Tuesday, June 10, 2014

The Place Beyond the Pines (2012)

Director: Derek Cianfrance                              Writers: Derek Cianfrance & Ben Coccio
Film Score: Mike Patton                                 Cinematography: Sean Bobbitt
Starring: Ryan Gosling, Bradley Cooper, Eva Mendez and Bruce Greenwood

The Place Beyond the Pines is the meaning of the Native American word Schenectady, the town just northeast of Albany in upstate New York. At first it seems an interesting but nondescript title for a film. That is, until about halfway through the film when the viewer realizes that the film is less about characters than it is about a place and the people who inhabit it. Director Derek Cianfrance comes from a documentary background and it shows in this film. The camera follows along behind the characters, similar to the style that Darren Aronofsky used in The Wrestler, a handheld cinéma vérité that doesn’t seem to really mesh with this particular story. In attempting to let the characters’ actions speak for themselves it leaves a little too much to the imagination of the viewer.

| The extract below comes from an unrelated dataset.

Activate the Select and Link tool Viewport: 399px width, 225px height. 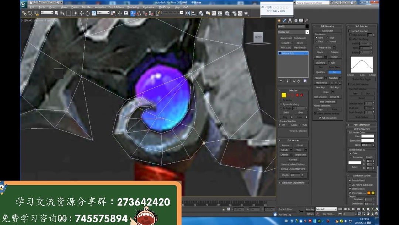pos(24,14)
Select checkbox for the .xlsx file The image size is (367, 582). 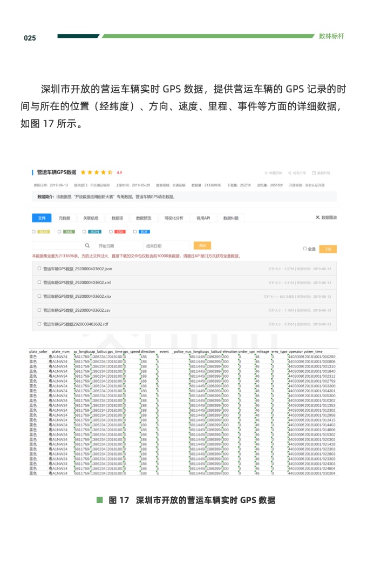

His style has been called elliptical, and it is that, but not to good effect here. The film has a haunting quality, but seems as if he could have done so much more with the idea than he did.

Ryan Gosling plays a carnival daredevil, part of a motorcycle act in which three riders get inside a steel-mesh ball and ride around without hitting each other like the inside of a gyroscope. When Eva Mendez shows up it’s clear they’ve had a relationship but she acts like she’s fine without him and it makes him curious. When Gosling comes over to her house the next night he discovers she had his baby the year before. It seems obvious to him that Mendez isn’t particularly happy about it, and he has an intense desire to spend time with his son, so he quits the carnival and stays in Schenectady. While out riding his motorcycle in the woods he meets Ben Mendelsohn who owns a garage and hires him. But he has an ulterior motive. In order to get enough cash to support his son, Mendelsohn tells Gosling that he can rob banks with him if he wants to make some serious money. At first Gosling balks, but then decides to try it. He makes it quick and dirty, getting as much money as he can in a short time. Then he only has to ride a few blocks up into Mendelsohn’s step-van, and when the door closes behind him the cops ride right by and have no idea.

But things are just getting started in this tense drama. Mendez is already living with Mahershala Ali and living with her mother in his house. But Gosling wants more, stopping by when they aren’t home to be with his son, and an altercation with Ali leads to his arrest for assault, a break with Mendelsohn, and suddenly the film is skidding in a completely different direction toward Bradley Cooper, a rookie cop who winds up injured in the line of duty. The district attorney, Bruce Greenwood, is suspicious about the whole incident, but gives him a way out and he takes it by lying. Then his police brothers, led by Ray Liotta, take him along to steal some money from criminals and pay him his share. Then, when he’s reassigned to the evidence locker he is suddenly in a position where he can’t refuse those same police brothers who want to steal drugs and other things. Corrupted now, he suddenly has a crisis of conscience about his whole life’s work and makes some decisions that are no more well thought-out than the one that led him to get shot. But he makes it work. The real payoff to the film, however, comes fifteen years later in an interesting if unsatisfying way.

One of the regretful things about modern dramas is that screenwriters today are content to rehash plots that have been done to death already. The only originality that they exhibit is in how they recombine these old ideas in unique ways. Is that enough? It’s difficult to say. But there certainly is something compelling about the film regardless. Ryan Gosling plays his strong, silent character, brooding intensely throughout the film. Bradley Cooper is a little more compelling here, his personal life intersecting with his professional life in a way he never expected. The biggest disappointment in the film, however, is the complete misuse of the female characters. Eva Mendez has almost nothing to do in the film in terms of character, and the same goes for Cooper’s wife, Rose Byrne. They cry or emote on cue and have almost no meaningful dialogue. To be fair, neither do the men, but then the film is about them, including the final act of the story which features Dane DeHaan and Emory Cohen as Gosling and Cooper’s sons in high school. The entire cast is very good, but they can’t make up for a screenplay that is just too subjective to draw in the viewer completely. The Place Beyond the Pines has some nice things going for it, the setting in particular, and the plot is an emotionally moving story such as it is. I can’t call it a bad film, simply a flawed one, and one whose merits must ultimately be decided by the individual viewer.